Instructions for the task:
Answer from the btrfs read-policy patch thread:
(a) For compression or metadata, whose pid is it, according to the reply at the top?
(b) In v2, what type was fs_devices::readmirror declared as?
(c) How many insertions and deletions does the patch make in total?

Source:
.....

AFAIK it's not always the application pid, for compression or metadata
it's the pid of btrfs worker thread. So it depends.

> So this patch introduces read policy framework so that we could add more
> read policies, such as IO routing based on device's wait-queue or manual
> when we have a read-preferred device or a policy based on the target
> storage caching.
> 
> Signed-off-by: Anand Jain <anand.jain@oracle.com>
> ---
> [Patch name changed]
> 
> v3: Declare fs_devices::readmirror as enum btrfs_readmirror_policy_type
> v2: Declare fs_devices::readmirror as u8 instead of atomic_t
>     A small change in comment and change log wordings.
> 
>  fs/btrfs/volumes.c | 16 +++++++++++++++-
>  fs/btrfs/volumes.h |  9 +++++++++
>  2 files changed, 24 insertions(+), 1 deletion(-)

.....

Data shown:

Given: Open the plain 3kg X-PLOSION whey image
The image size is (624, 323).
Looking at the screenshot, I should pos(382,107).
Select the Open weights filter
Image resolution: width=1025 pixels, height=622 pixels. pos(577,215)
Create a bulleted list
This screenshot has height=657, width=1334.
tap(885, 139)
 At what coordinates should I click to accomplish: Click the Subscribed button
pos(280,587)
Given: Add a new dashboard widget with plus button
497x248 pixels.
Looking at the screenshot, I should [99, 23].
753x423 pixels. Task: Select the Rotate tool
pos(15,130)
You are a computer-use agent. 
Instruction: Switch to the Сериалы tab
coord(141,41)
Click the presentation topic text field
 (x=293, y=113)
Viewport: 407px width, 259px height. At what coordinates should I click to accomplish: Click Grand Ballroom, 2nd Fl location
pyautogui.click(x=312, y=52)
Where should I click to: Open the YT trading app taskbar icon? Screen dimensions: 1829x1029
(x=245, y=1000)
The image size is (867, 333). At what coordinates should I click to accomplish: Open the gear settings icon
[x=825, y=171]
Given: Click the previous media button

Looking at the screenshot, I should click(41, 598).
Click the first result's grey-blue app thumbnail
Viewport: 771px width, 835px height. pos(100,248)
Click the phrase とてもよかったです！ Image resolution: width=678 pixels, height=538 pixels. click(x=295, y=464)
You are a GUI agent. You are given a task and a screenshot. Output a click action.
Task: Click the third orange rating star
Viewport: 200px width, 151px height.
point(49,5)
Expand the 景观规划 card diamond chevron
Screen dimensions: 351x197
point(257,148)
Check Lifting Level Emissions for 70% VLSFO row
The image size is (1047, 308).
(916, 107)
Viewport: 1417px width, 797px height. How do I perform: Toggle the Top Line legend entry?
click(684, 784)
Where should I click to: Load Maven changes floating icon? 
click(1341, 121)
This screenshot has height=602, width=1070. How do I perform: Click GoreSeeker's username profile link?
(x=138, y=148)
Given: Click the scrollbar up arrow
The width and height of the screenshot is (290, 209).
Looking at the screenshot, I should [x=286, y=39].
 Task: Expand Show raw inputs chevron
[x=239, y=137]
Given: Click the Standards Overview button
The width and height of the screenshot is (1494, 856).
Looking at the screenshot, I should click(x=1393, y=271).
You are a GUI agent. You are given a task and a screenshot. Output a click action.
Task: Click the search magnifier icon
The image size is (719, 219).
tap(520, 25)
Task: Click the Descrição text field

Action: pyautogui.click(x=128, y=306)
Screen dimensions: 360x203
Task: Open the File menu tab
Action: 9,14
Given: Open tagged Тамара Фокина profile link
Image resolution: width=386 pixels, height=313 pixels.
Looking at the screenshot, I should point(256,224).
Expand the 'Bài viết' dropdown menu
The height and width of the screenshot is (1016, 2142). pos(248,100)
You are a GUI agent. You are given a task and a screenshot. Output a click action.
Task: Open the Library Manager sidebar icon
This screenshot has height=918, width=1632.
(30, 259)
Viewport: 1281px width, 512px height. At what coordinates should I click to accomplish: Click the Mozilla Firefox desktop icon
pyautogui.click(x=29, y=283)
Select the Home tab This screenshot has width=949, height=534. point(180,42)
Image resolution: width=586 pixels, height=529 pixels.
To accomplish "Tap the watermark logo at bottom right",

.....

Solution to the exercise:
(a) The pid of the btrfs worker thread.
(b) u8, instead of atomic_t.
(c) 24 insertions and 1 deletion.